Source: My collection
Description: This first ever collection of Iain Bank's short fiction includes a novella never before published in Britian-- The State of the Art. A Striking addition to the growing body of Culture lore, it adds definition and scale to the previous works by using Earth of 1977 as contrast. The other stories in this collection, all previously published in magazines and anthologies, range from science fiction to horror, dark-coated fantasy to morality tale. All bear the indefinable stamp of Iain Banks staggering talent. (from the back cover)
Review: Of the eight stories in this collection, I'd only call two of them bad. I'm not sure what the point of either "Piece" or "Scratch" was. The former, seemed to be trying to say something, but I'm not sure what. Spoiler: Well, other than Iain Banks probably should have avoided airplane related terrorism as a source of inspiration. The latter is written in a rather strange style and I'm not entirely sure it had a narrative.

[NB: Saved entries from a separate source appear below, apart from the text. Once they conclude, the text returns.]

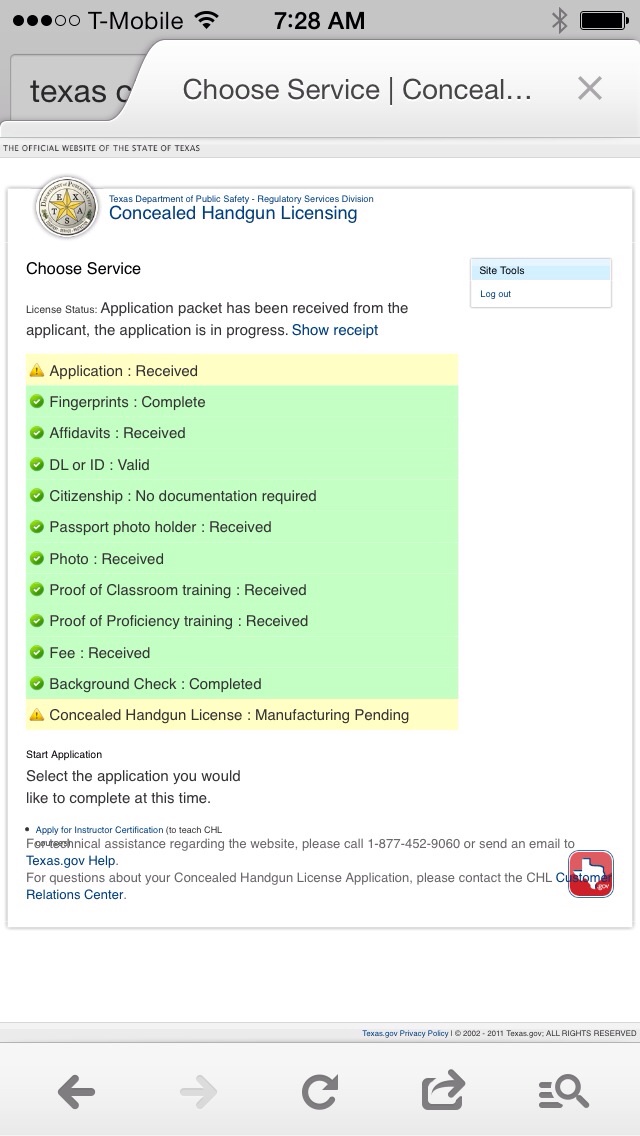Tap the browser forward arrow
The height and width of the screenshot is (1136, 640).
[x=199, y=1091]
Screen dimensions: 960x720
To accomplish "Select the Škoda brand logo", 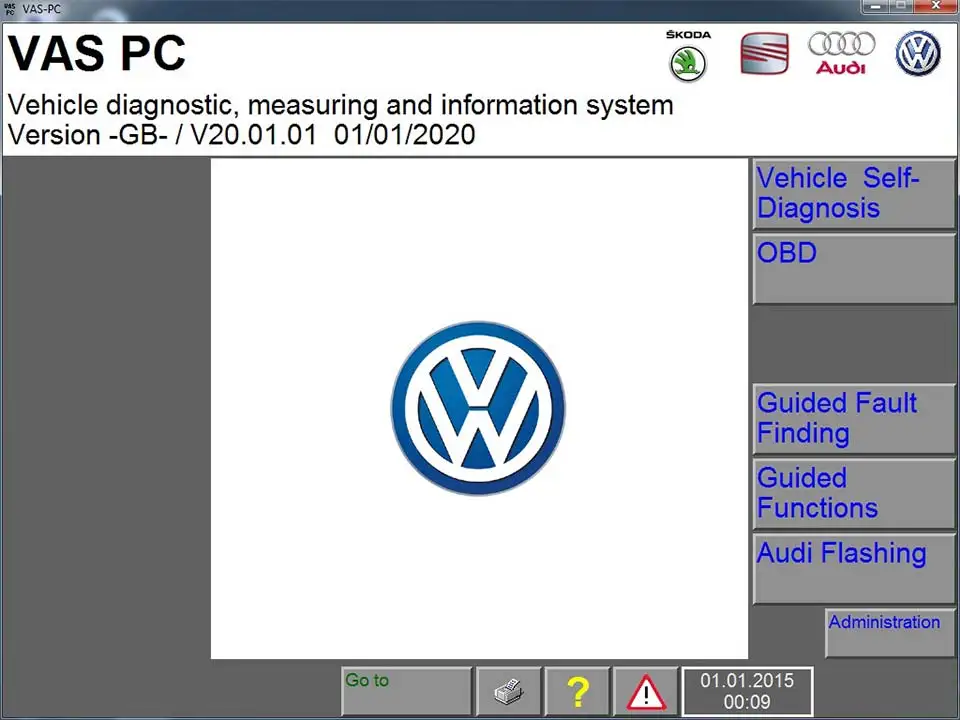I will click(687, 54).
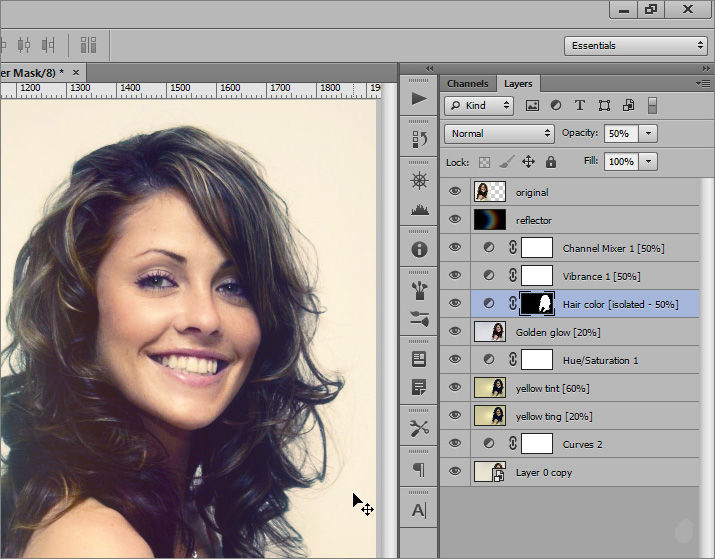The image size is (715, 559).
Task: Open the Histogram panel icon
Action: pos(419,210)
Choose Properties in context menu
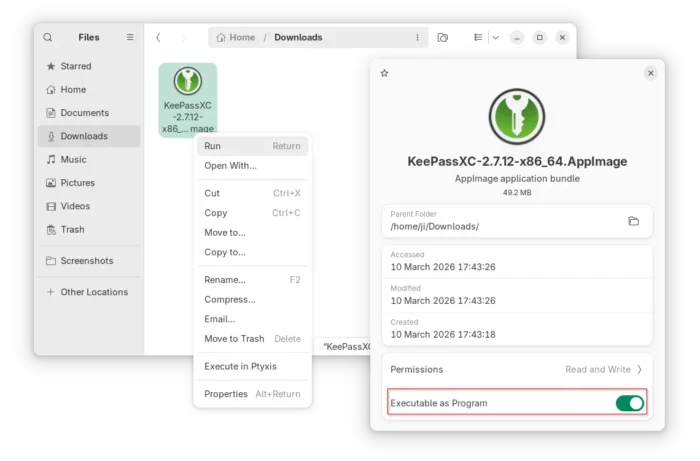The height and width of the screenshot is (461, 700). 226,394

As for the rest of the stories, I can't say I was overly impressed with most of them, however both "Road of Skulls" and "A Gift from the Culture" left me wanting to know the rest of the story that was obviously there, so I guess I'd call them more incomplete feeling than mediocre.
"Cleaning Up" and "Odd Attachment" both felt complete, and I didn't regret reading either of them, but they didn't feel like anything I'd bother to read a second time. (Warning: Banks has a tendency towards gruesome violence at times, which shows up, in spades, in "Odd Attachment.")
That leaves us with the title novella and "Descendant." "The State of the Art" gives an interesting look at the Culture and what the Contact division does most of the time, but its a story probably best appreciated if you're already familiar with the Culture.
My favorite story by far was "Descendant." While technically a Culture story, it actually should be able to stand by itself just fine. It tells the age old story of a man and his intelligent spacesuit, trying to survive after their ship was destroyed in a battle.
This is a mixed bag of short stories, but I felt most of it was worth reading, at least once, if you like Banks' work.